* **What is asked**:
#1 List the headings of the numbered points in the CI/CD demo description.
#2 Answer from the CI/CD demo description:
(a) Which two kinds of tests must developers write?
(b) Which traditional CI environments are named?
(c) What could interference between tests from different jobs lead to?
#3 Rewrite the part of the CI/CD demo description that opens with the words containing "3. Testing Requirements: Developers" and closes with "the cloud environment.", substituting "end-to-end tests" for "integration tests".

This demo attempts to replicate a "mono" repo approach to ci/cd for applications that leverage pinecone.

Problem Statement

  1. Cloud-Based Data Service Development: Software developers are tasked with delivering features that leverage a cloud-based data service. This service is managed and does not provide a local runtime environment that can be spun up within traditional CI environments like Docker or VM-based systems.

  2. CI Integration Limitations: The nature of the cloud service prevents it from being instantiated within standard CI job runners. This restriction poses a significant challenge for implementing CI/CD pipelines that rely on environment consistency and isolation.

  3. Testing Requirements: Developers need to write both unit tests and integration tests. These tests must interact with the actual managed cloud service rather than a locally hosted version or mock, necessitating direct interaction with the cloud environment.

  4. Resource Contention and Data Isolation: Each CI job, such as those triggered by different pull requests or development branches, requires its own isolated set of data within the cloud service. This isolation is crucial to prevent tests from different jobs from interfering with each other, which could lead to flaky tests and non-reproducible test failures.

* **Dataset section**:
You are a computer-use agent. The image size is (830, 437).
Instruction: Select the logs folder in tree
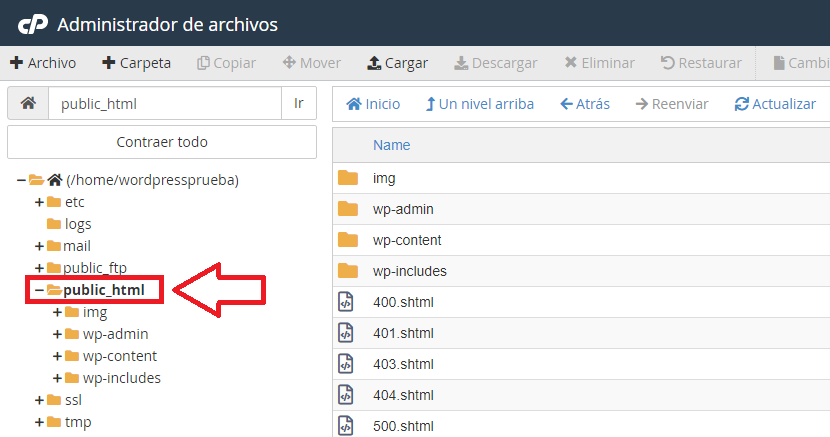click(x=78, y=224)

* **The solutions**:
#1
Cloud-Based Data Service Development
CI Integration Limitations
Testing Requirements
Resource Contention and Data Isolation

#2
(a) Unit tests and integration tests.
(b) Docker and VM-based systems.
(c) Flaky tests and non-reproducible test failures.

#3
3. Testing Requirements: Developers need to write both unit tests and end-to-end tests. These tests must interact with the actual managed cloud service rather than a locally hosted version or mock, necessitating direct interaction with the cloud environment.